WHAT TO DO = All lines below containing "agent" are to be listed.

DATASET RECORDS =
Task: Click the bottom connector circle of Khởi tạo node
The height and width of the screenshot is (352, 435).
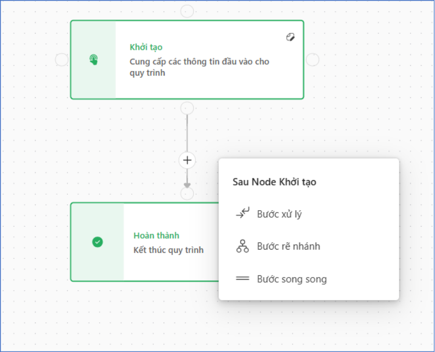Action: point(187,108)
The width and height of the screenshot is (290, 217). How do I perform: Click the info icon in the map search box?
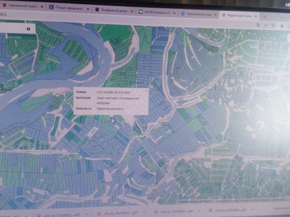pos(28,29)
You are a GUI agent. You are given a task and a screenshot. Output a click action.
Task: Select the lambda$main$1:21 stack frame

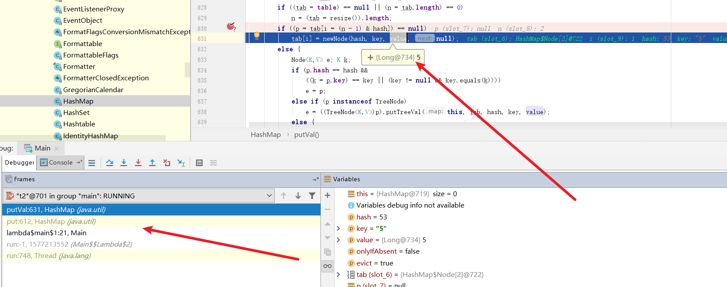(47, 233)
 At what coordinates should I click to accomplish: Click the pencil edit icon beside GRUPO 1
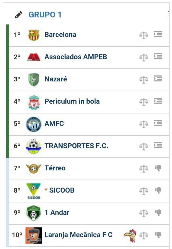pos(18,15)
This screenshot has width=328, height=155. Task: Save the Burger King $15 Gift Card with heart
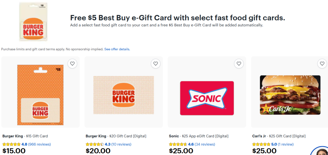(x=72, y=64)
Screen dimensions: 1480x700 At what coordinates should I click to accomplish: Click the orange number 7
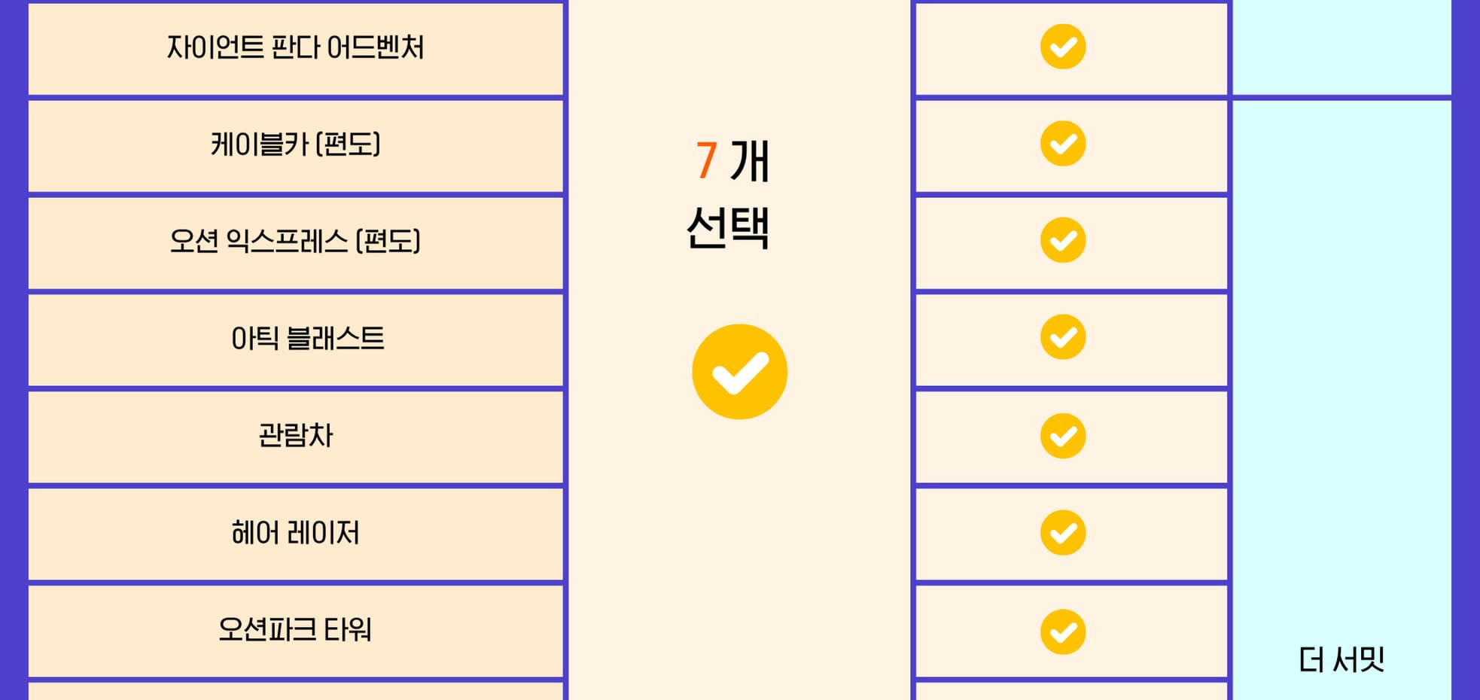point(705,161)
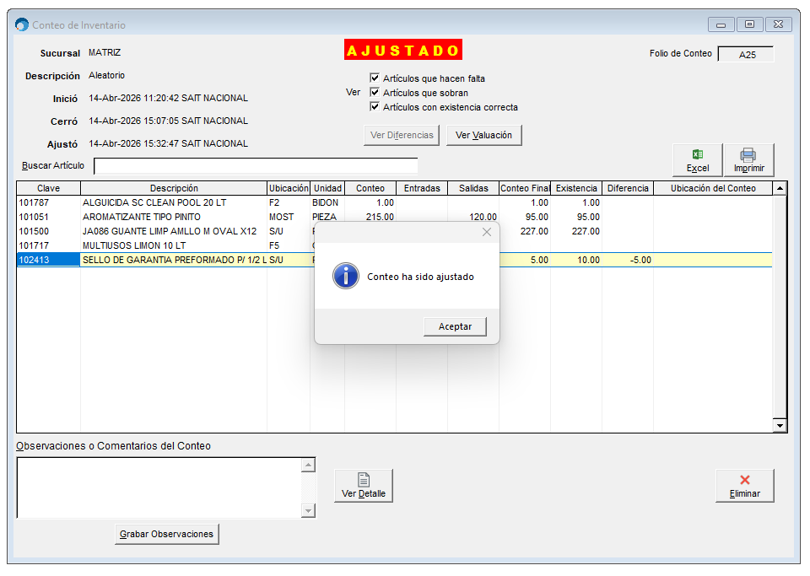810x576 pixels.
Task: Toggle Artículos que sobran checkbox
Action: (x=375, y=93)
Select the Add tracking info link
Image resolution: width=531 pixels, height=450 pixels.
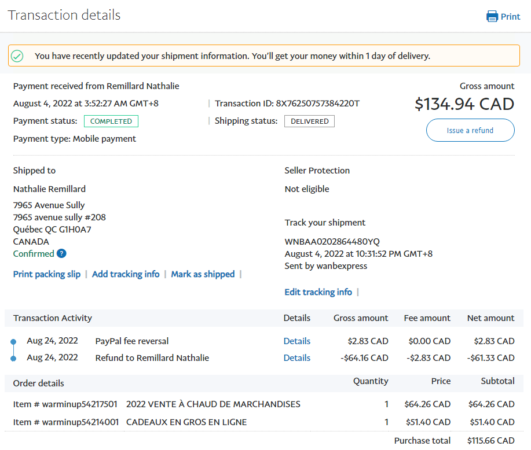(x=126, y=274)
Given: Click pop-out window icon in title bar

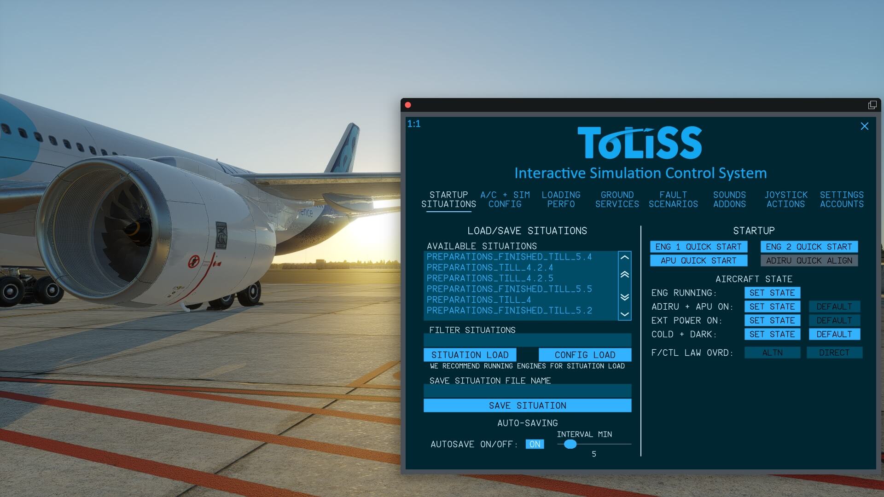Looking at the screenshot, I should point(872,105).
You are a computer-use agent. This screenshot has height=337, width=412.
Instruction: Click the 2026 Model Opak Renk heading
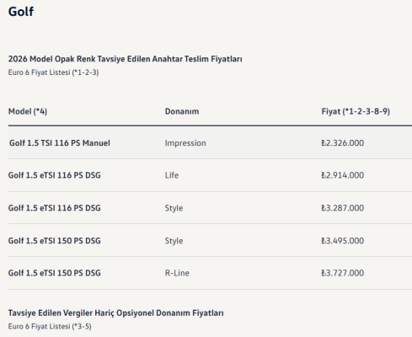126,59
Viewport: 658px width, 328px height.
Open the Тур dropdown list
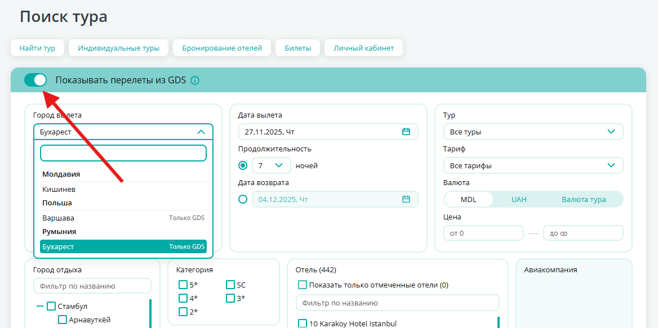pos(533,132)
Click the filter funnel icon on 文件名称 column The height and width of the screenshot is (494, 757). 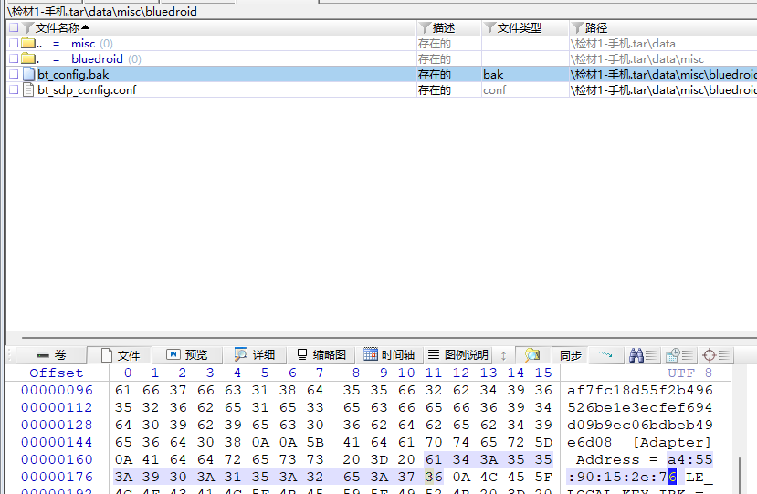tap(27, 28)
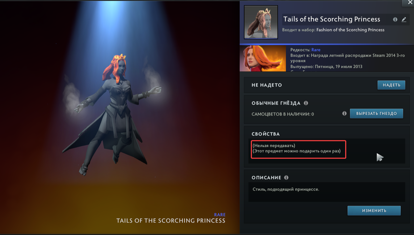Open the Fashion of the Scorching Princess set link
This screenshot has width=414, height=235.
pos(350,30)
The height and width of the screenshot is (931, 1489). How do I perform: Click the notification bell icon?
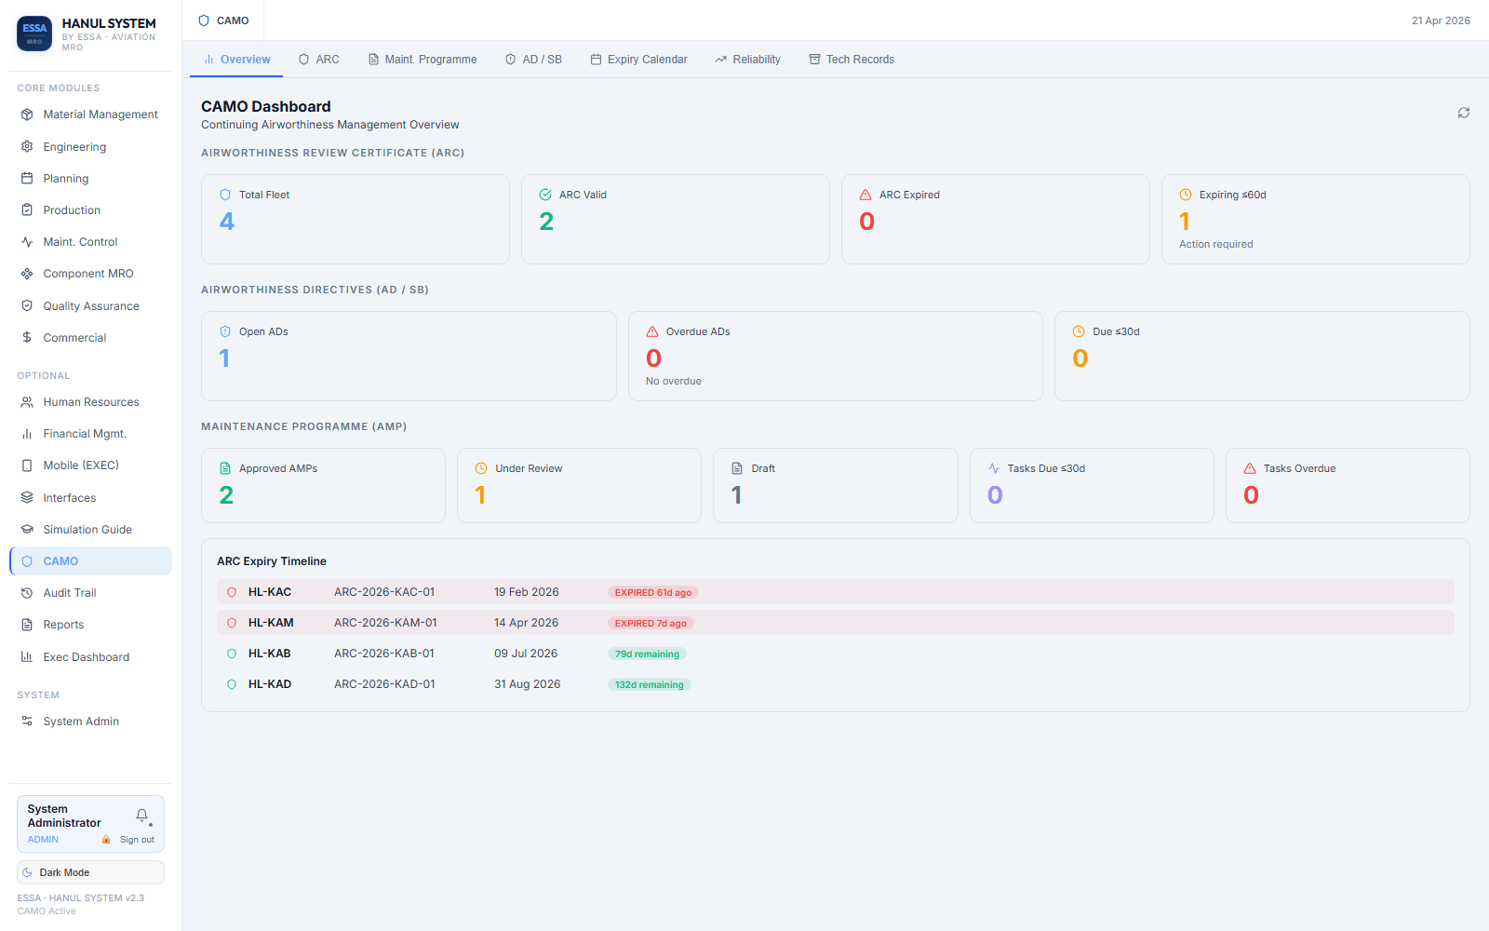click(141, 816)
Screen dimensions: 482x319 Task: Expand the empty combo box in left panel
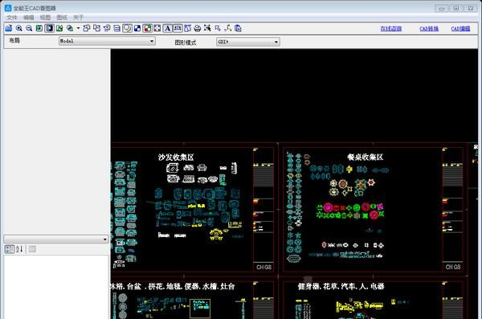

SOLUTION =
You are a GUI agent. You are given a task and a screenshot. Output a click action.
You are a computer-use agent. This screenshot has height=337, width=412.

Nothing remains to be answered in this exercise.